Knöll: Erst im Kopf verstehen, dann im Körper ausrasten. Oder irgendwie so … Das ist auch immer anders. Aber im Bestfall ist beides on board, wie im Leben ja auch.

MM: Sie sind ja bei einem Performancekollektiv. Kommt das daher?

Knöll: Bin ich! Das läuft parallel. Wir haben noch als Studierende ein Kollektiv gebildet: „sisu&company“. Sisu ist ein finnischer Begriff, der als nicht übersetzbar gilt, es ist so etwas wie krankhafter Ehrgeiz. Wir sind sechs junge, theatergeile Leute, und versuchen, wenn wir Zeit haben, uns zu treffen, und gemeinsam etwas zu erarbeiten. Ein Stück haben wir mittlerweile im Repertoire „Sisu“ heißt das, wie wir, ein anderes ist in Vorbereitung. Das läuft dann so, dass wir Auftrittsmöglichkeiten organisieren, unseren Bus das „Nasenmobil“ anstarten, das Bühnenbild reinschmeißen, uns reinschmeißen und geht schon los … Wir probieren aus, Theaterformen, uns selbst … Sisu ist ein bisschen unser Labor.

MM: In „Wien ohne Wiener“ sind Sie auch zu sehen. Wo haben Sie Ihre Musikalität her?

Knöll: Von der Familie sicher nicht. (Sie lacht.) Ich habe immer gern gesungen. Mein erster Hit war „Über jedes Bacherl geht ein Brückerl“, ein Evergreen.

MM: Das heißt, Sie waren von Kindesbeinen weg eine Rampensau.

Knöll: Wenn überhaupt, erst Rampenferkel, dann upgrade zur Sau.

MM: Was macht Sie als Künstlerin aus? Wann geht das Feuer an?

Knöll: Ich kann das gar nicht erklären, wenn’s im Bauch kribbelt, wenn da Bilder losgehen, wenn ich Lust kriege diesen Text zu sagen und zu spielen. Lust ist eh fast alles. Die kommt manchmal ganz von selbst über einen und manchmal muss man sie erst suchen.

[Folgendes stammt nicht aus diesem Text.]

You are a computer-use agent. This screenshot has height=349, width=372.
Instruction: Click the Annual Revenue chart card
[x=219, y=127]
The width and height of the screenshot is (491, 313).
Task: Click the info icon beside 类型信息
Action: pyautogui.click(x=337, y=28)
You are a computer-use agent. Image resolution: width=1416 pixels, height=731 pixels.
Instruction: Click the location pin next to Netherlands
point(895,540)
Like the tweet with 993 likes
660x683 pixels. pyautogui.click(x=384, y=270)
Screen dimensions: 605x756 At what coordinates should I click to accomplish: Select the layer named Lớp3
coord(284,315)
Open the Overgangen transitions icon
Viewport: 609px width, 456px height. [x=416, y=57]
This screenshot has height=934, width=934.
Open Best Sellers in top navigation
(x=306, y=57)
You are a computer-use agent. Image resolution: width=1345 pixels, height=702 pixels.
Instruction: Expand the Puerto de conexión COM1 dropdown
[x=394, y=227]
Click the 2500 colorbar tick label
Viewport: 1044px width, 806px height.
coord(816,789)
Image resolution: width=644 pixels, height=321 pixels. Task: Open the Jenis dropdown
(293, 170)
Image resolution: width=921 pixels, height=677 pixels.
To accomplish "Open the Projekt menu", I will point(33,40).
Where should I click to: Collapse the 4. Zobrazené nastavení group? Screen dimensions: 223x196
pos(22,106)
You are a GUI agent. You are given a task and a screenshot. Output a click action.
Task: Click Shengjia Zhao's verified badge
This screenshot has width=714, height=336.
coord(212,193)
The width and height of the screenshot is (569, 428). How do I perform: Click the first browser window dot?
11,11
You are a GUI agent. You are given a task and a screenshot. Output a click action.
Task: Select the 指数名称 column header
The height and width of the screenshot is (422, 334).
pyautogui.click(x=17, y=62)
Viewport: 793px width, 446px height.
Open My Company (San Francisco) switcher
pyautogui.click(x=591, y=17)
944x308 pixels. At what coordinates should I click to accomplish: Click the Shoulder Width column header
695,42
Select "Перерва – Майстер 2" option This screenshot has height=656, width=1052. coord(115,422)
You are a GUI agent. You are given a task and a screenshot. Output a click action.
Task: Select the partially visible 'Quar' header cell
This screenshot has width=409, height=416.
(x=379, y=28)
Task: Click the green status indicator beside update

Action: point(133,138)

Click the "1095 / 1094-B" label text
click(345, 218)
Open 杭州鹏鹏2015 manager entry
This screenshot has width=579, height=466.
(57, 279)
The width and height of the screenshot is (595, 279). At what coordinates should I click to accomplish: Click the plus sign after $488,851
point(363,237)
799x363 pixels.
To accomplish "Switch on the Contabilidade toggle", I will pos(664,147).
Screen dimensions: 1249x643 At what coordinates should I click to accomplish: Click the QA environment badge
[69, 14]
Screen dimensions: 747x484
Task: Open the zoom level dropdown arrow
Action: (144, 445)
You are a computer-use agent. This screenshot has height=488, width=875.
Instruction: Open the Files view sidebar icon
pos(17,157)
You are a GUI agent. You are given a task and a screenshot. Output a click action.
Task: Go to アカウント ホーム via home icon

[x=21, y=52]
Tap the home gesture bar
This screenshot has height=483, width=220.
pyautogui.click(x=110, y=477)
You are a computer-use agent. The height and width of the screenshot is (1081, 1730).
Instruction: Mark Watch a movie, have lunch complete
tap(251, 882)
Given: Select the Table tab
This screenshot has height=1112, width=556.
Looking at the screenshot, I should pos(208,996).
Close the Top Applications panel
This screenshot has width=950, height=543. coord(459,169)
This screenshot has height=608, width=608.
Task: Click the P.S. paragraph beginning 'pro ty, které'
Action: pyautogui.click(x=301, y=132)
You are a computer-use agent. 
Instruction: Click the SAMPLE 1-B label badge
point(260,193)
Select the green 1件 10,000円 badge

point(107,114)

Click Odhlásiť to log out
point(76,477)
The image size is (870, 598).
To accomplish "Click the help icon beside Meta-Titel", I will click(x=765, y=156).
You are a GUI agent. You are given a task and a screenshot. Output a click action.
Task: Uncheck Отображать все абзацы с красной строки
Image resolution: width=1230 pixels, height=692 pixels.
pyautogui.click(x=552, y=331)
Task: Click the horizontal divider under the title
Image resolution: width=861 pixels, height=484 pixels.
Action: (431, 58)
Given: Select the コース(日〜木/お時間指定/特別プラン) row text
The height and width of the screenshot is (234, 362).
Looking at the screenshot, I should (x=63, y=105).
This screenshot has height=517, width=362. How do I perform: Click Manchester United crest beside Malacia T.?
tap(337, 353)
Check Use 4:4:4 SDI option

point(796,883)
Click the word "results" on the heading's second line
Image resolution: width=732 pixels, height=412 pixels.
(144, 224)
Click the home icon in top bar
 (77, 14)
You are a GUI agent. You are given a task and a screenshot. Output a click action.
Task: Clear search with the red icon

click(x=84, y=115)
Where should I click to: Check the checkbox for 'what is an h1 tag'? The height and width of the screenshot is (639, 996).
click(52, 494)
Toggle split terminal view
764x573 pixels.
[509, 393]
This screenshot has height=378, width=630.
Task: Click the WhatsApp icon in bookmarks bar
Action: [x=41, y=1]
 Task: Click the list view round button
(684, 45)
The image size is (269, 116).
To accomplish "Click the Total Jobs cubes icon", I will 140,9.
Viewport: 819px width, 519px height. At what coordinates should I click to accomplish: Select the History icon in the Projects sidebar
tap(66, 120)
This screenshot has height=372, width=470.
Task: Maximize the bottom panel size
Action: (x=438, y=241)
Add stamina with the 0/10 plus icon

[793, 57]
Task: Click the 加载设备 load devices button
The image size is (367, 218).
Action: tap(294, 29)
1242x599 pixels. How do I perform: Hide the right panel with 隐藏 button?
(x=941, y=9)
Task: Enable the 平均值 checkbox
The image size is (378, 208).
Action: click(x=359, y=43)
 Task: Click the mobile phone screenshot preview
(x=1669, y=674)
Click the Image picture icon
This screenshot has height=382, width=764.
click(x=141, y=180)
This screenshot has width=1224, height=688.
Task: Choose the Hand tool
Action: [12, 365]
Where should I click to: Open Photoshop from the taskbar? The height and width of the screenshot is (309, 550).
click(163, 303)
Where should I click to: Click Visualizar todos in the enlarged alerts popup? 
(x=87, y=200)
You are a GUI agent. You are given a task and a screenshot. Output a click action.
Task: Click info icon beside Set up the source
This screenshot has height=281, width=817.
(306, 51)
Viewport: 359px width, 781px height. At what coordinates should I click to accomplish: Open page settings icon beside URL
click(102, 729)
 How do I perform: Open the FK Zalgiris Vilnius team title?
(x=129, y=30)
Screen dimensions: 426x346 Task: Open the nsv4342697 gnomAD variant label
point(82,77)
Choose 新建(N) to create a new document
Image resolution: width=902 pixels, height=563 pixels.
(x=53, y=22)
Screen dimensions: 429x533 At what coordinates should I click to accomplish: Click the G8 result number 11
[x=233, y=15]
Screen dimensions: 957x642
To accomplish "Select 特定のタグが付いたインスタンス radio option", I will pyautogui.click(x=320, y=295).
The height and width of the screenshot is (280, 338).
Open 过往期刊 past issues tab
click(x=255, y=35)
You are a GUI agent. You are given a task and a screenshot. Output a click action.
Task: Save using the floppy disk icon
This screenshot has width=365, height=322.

MM: Was mögen Sie gar nicht?

Knöll: Kaputte Rolltreppen. Wahnsinnig deprimierend.

MM: Lampenfieber?

Knöll: Furchtbar. Vor allem bei Premieren. Ich kriege alle Zustände, Schweißhände, Wallungen und alles. Langsam bin ich wenigstens auf den Proben nicht mehr ganz so nervös. Ich hatte anfangs großen Respekt vor den erfahrenen Kollegen … Da piepst man so ein bisschen scheu etwas Text vor sich hin und auf einmal kommt einem so richtig Bombe gleich etwas zurück, da war ich anfangs ganz fertig, positiv fertig. Mittlerweile hab ich schon ein bisschen mehr Routine. Seit meinem Einstieg in den Beruf, im Mai, habe ich jetzt etwa 40 Vorstellungen am Volkstheater gespielt … Und ja … langsam kommt das, worauf ich mich von Beginn an sehr gefreut habe und was man halt nicht lernen kann: Berufserfahrung. „Ein Traumjob“, um „Heimwärts“ zu zitieren.

MM: Im März kommt die nächste Premiere. Sie sind die Beatrice in „Viel Lärm um nichts“.

Knöll: Ja … die erste große Rolle. Ich freue mich sehr auf Regisseur Sebastian Schug, auf die Kollegen, mit denen ich bis jetzt noch nicht das Vergnügen hatte, auf die Shakespeare-Gaudi ganz generell. Aber jetzt soll erstmal das Neue Jahr kommen. Neues Spiel, neues Glück. Ich steh voll im Saft.